Text:
Seminar in Computational Linguistics

  • Date: –14:30
  • Location: Engelska parken 22-1017
  • Lecturer: Roni Katzir
  • Contact person: Miryam de Lhoneux
  • Seminarium

Representing and learning phonological knowledge

The representation and learning of linguistic knowledge are closely connected. I will discuss two aspects of this connection, focusing on phonological knowledge. Starting from representations, I show how fixing an explicit scheme for storing phonological knowledge yields an evaluation criterion, based on the principle of Minimum Description Length (MDL), that allows the learner to compare competing hypotheses regarding the grammar. When combined with a general-purpose optimization procedure (e.g., simulated annealing or a genetic algorithm), this criterion supports an unsupervised learner for phonology. I show how an implemented MDL learner of this kind succeeds in learning complex phonological patterns that have challenged other approaches to learning.

Tasks for this exercise:
**A.** In the seminar announcement, who is listed as the contact person?
**B.** Condense the paragraph of the seminar announcement that begins "The representation and learning of linguistic knowledge" into a shorter version that keeps its main facts.
**C.** Extend the seminar announcement on representing and learning phonological knowledge by writing what would follow its final sentence.

Recorded data:

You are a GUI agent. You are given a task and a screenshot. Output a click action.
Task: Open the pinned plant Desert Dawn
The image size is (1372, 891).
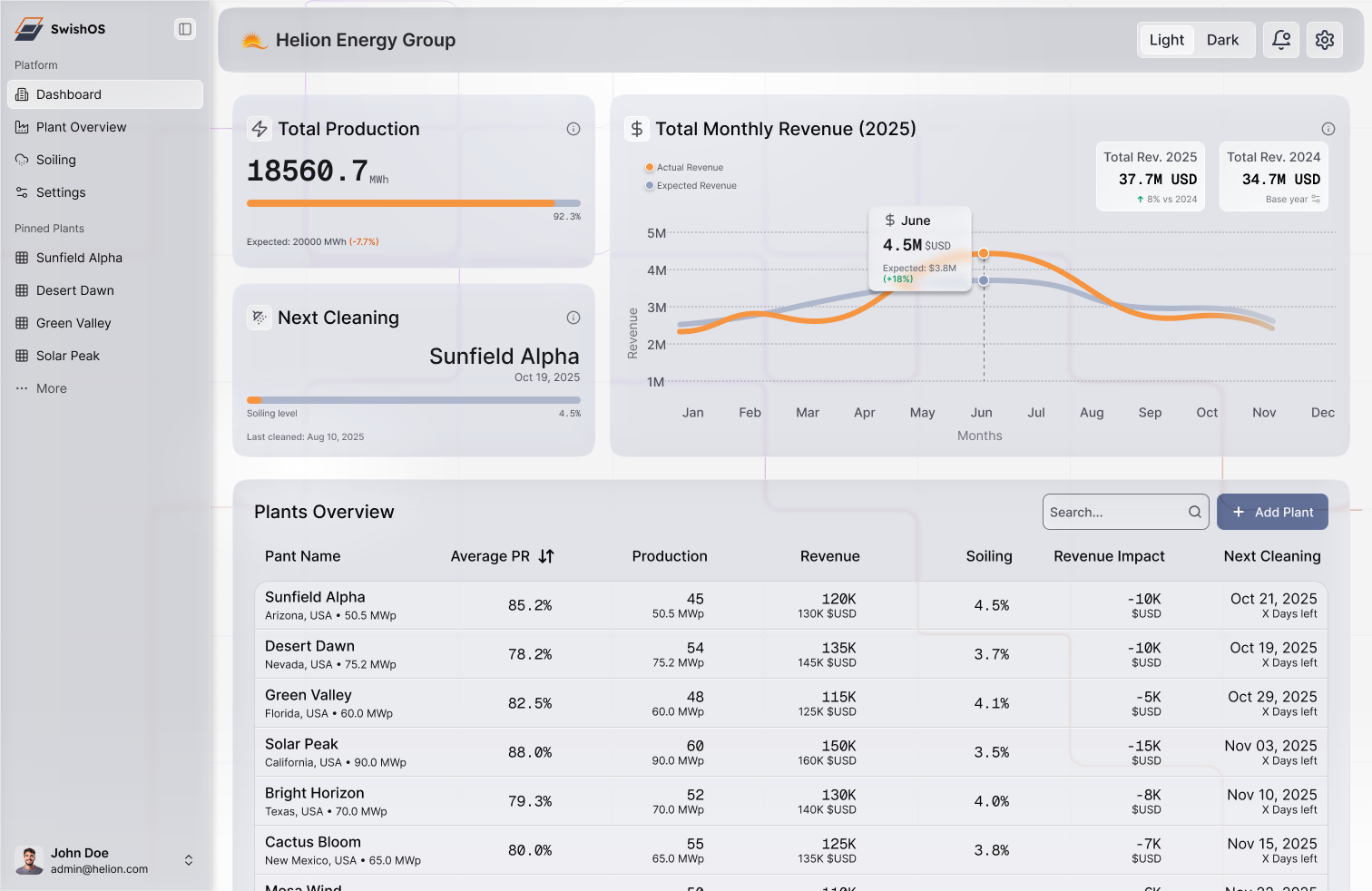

Answers given:
**A.** Miryam de Lhoneux

**B.** The talk addresses two aspects of the close connection between representing and learning linguistic knowledge, focusing on phonology. Fixing an explicit scheme for storing phonological knowledge yields an evaluation criterion based on Minimum Description Length (MDL), which lets the learner compare competing grammar hypotheses. Paired with a general-purpose optimization procedure such as simulated annealing or a genetic algorithm, this criterion supports an unsupervised phonology learner. An implemented MDL learner of this kind learns complex phonological patterns that have challenged other learning approaches.

**C.**
Turning to the opposite direction, I show how fixing a general learning approach such as MDL makes it possible to reason about competing hypotheses about the correct representational scheme for grammars. I illustrate this using a case study concerning the phonological lexicon. Early work in phonology made use of language-specific constraints on the lexicon, while more recent work (especially within Optimality Theory) has rejected such constraints. I show that if language-specific constraints are banned, an MDL learner will fail to learn aspects of phonological knowledge that human speakers acquire. If such constraints are allowed, the learner succeeds. This constitutes an argument in favor of allowing language-specific constraints on the lexicon.